Remember that with ARM instructions being only 32 bits, we can’t waste any of them. Hence the ARM designers were careful to avoid redundancy. It would’ve been a waste of valuable bits to have such a MOV instruction.

Knowing all these tricks would make programs unreadable and put a lot of pressure on programmers to know all the clever tricks, the ARM designers used to reduce the number of real instructions in the processor. The solution is to have the GNU Assembler know all these tricks and do the translations for you.

In this book, we use instruction aliases to make our programs readable, but point out when they’re used to help understand what’s going on. If you use objdump, it might show the same alias you used, another alternate alias, or the real instruction. There is a “-M no-aliases” option for objdump where you can see the true underlying instruction.

Let’s get into the details and forms of the MOV instruction to load the registers.

MOV/MOVK/MOVN

In this section, we look at several forms of the MOV instruction:
  1. 1.

    MOVK XD, #imm16{, LSL #shift}

     
  2. 2.

    MOV XD, #imm16{, LSL #shift}

     
  3. 3.

    MOV XD, XS

     
  4. 4.

    MOV XD, operand2

     
  5. 5.

    MOVN XD, operand2

     

We’ve seen examples of MOV, when putting a small number into a register. Here the immediate value can be any 16-bit quantity, and it will be placed in the lower 16 bits of the specified register unless an optional shift component is included. The shift values can only be the four values: 0, 16, 32, and 48. The shift value allows to put our 16-bit value in each of the four quarters of the 64-bit register.

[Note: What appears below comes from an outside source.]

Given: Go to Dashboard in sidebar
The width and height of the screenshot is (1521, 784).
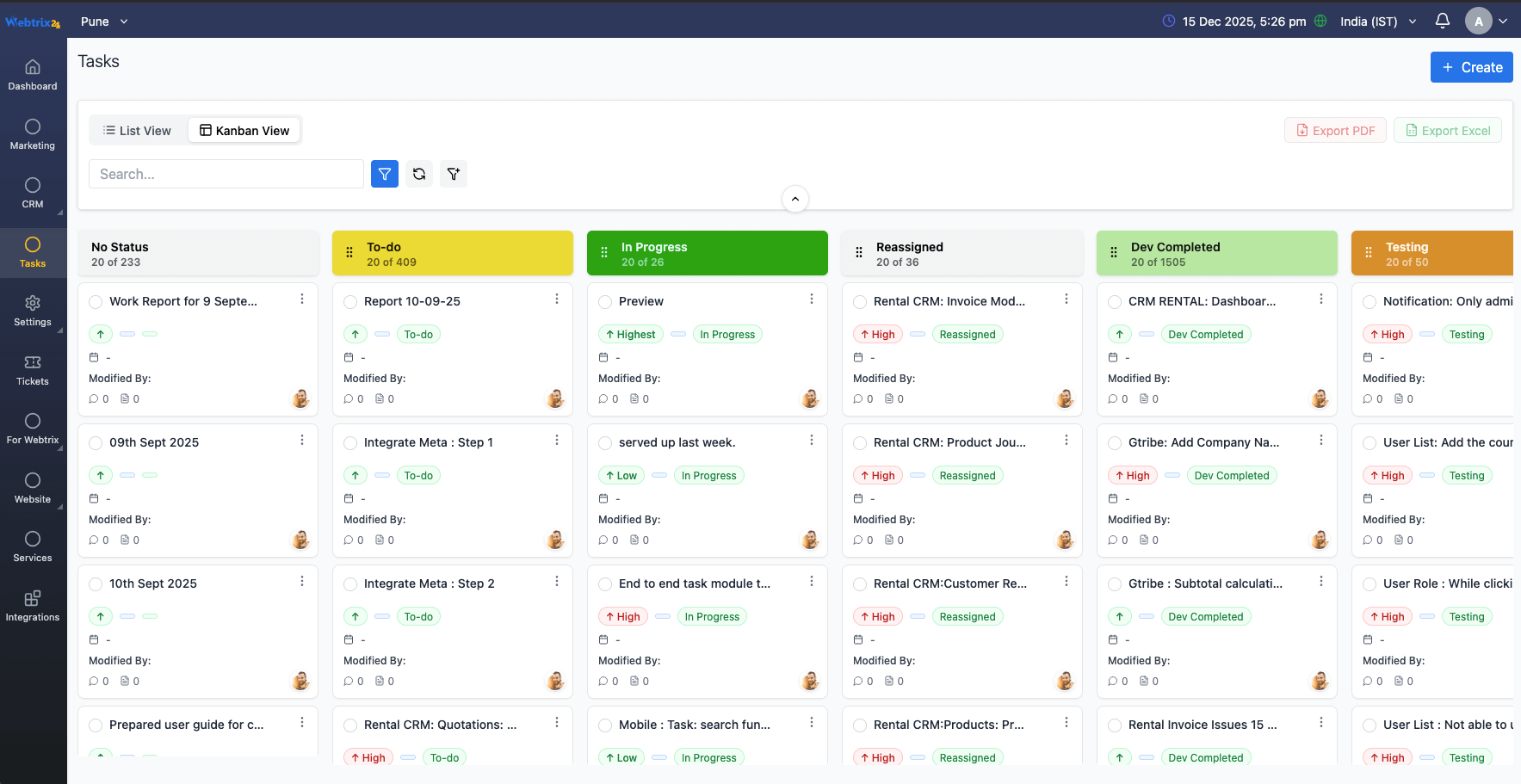Looking at the screenshot, I should click(x=33, y=75).
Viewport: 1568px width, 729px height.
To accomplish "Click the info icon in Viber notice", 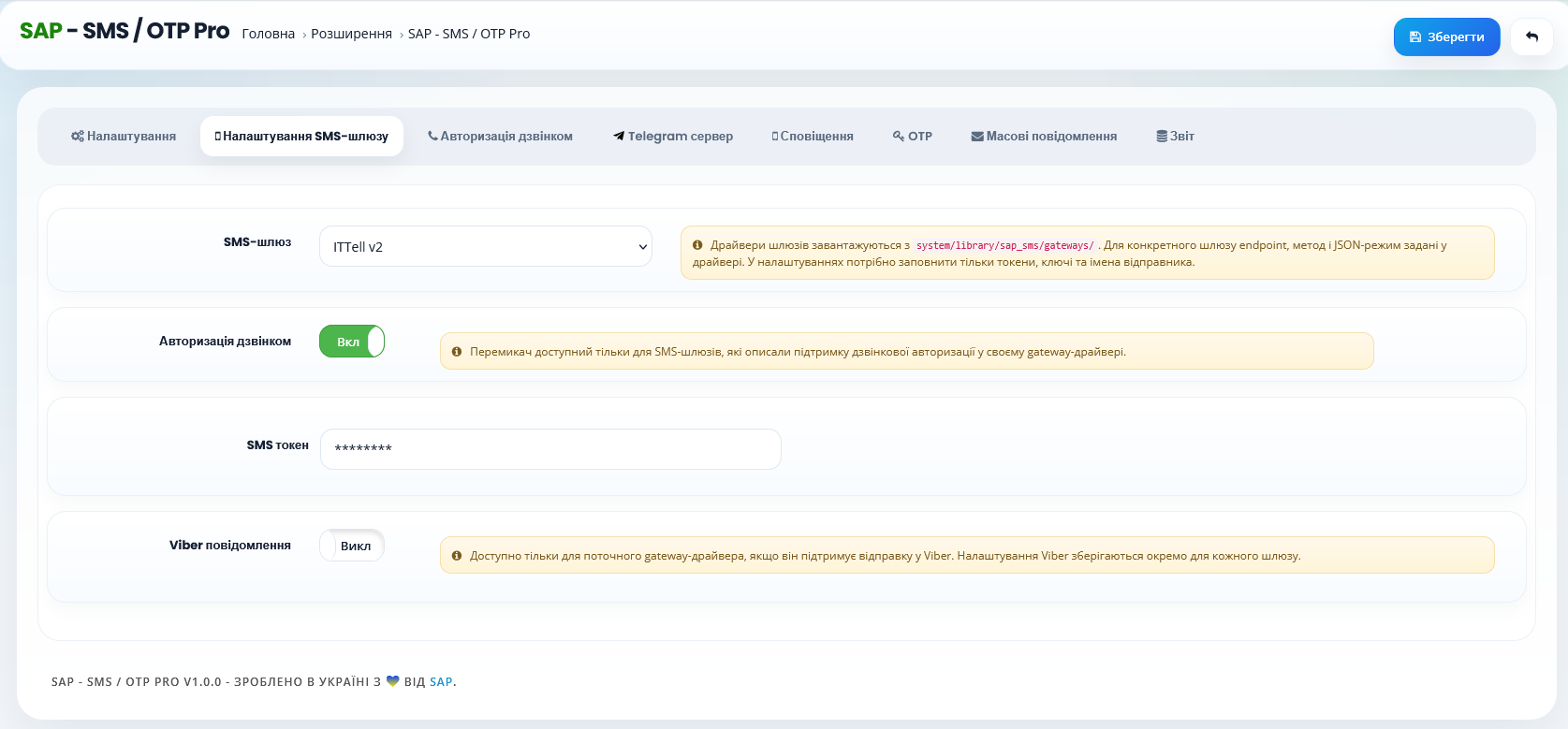I will point(457,556).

We’ve listed the registers as X 64-bit registers here. But all these instructions can take W 32-bit registers. Remember that these are the same registers; you are just dealing with half of the register rather than the full register.

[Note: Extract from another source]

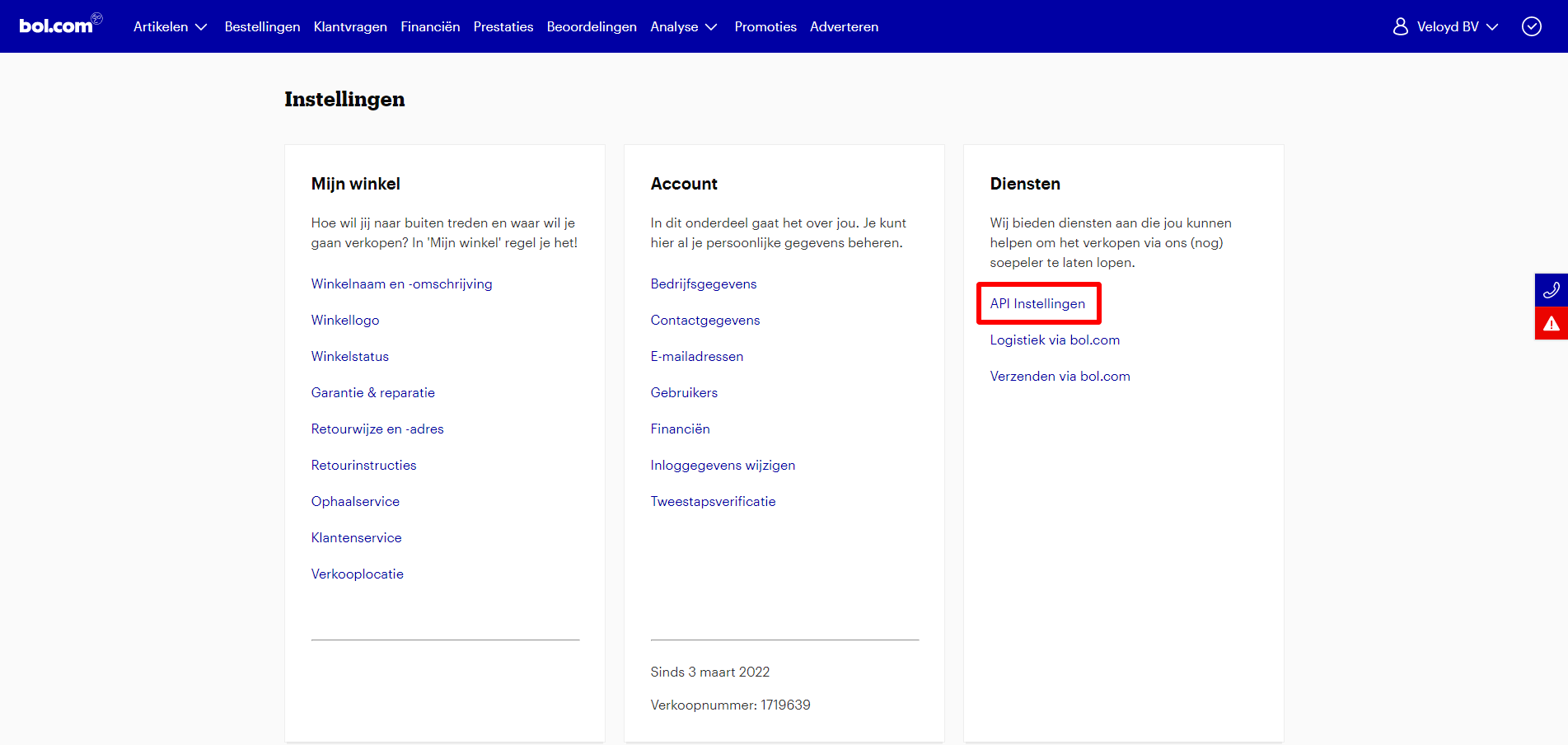Open the Promoties menu item
The image size is (1568, 745).
pyautogui.click(x=765, y=26)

The first form is the move keep (MOVK) instruction.

About MOVK

The MOVK instruction answers our question of how to load the full 64 bits of a register. MOVK, the move keep instruction, loads the 16-bit immediate operand into one of four positions in the register without disturbing the other 48 bits. Suppose we want to load register X2 with the 64-bit hex value 0x1234FEDC4F5D6E3A. We could use
MOV    X2, #0x6E3A
MOVK   X2, #0x4F5D, LSL #16
MOVK   X2, #0xFEDC, LSL #32
MOVK   X2, #0x1234, LSL #48

Only four instructions are required, so not too painful, but a bit annoying.

This is our first example of adding a shift operator to the second operand. This saves us valuable instructions, since we don’t need to load the value and then shift it in a separate instruction and then combine it with the desired register in a third instruction.

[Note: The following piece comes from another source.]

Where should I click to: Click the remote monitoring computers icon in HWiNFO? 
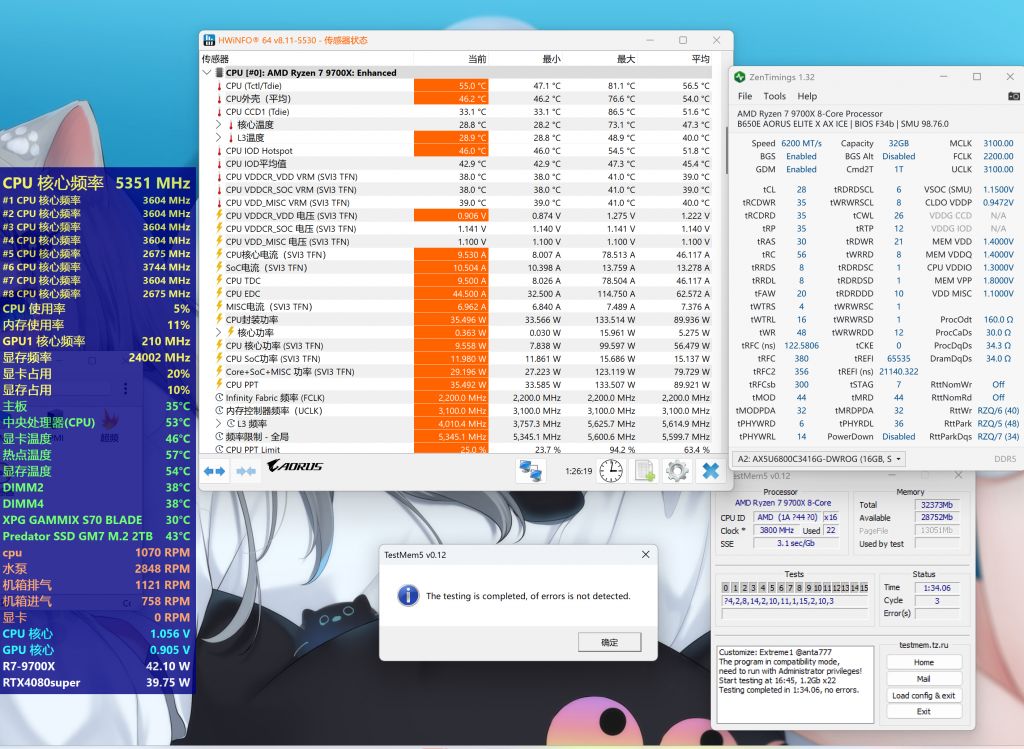click(x=530, y=470)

The first MOV instruction is an alias and assembled as a MOVZ instruction, identical to the MOVK instruction, except it zeros the other 48 bits rather than keeping them. We could’ve used four MOVK instructions, but I like to start with a MOV instruction to guarantee we’ve initialized all the bits.

Register to Register MOV

In the third form of the MOV instruction, we have a version that moves one register into another. For example:
MOV   X1, X2

copies register X2 into register X1.

For the remaining two forms of the MOV instruction, we need to study what is allowed as the second operand.

About Operand2

All the ARM’s data processing instructions have the option of taking a flexible Operand2 as one of their parameters. At this point, it won’t be clear why you want some of this functionality, but as we encounter more instructions, and start to build small programs, we’ll see how they help us. At the bit level, there is a lot of complexity here, but the people who designed the Assembler did a good job of providing syntax to hide a lot of this from us. Still, when doing Assembly programming, it’s good to always know what is going on under the covers.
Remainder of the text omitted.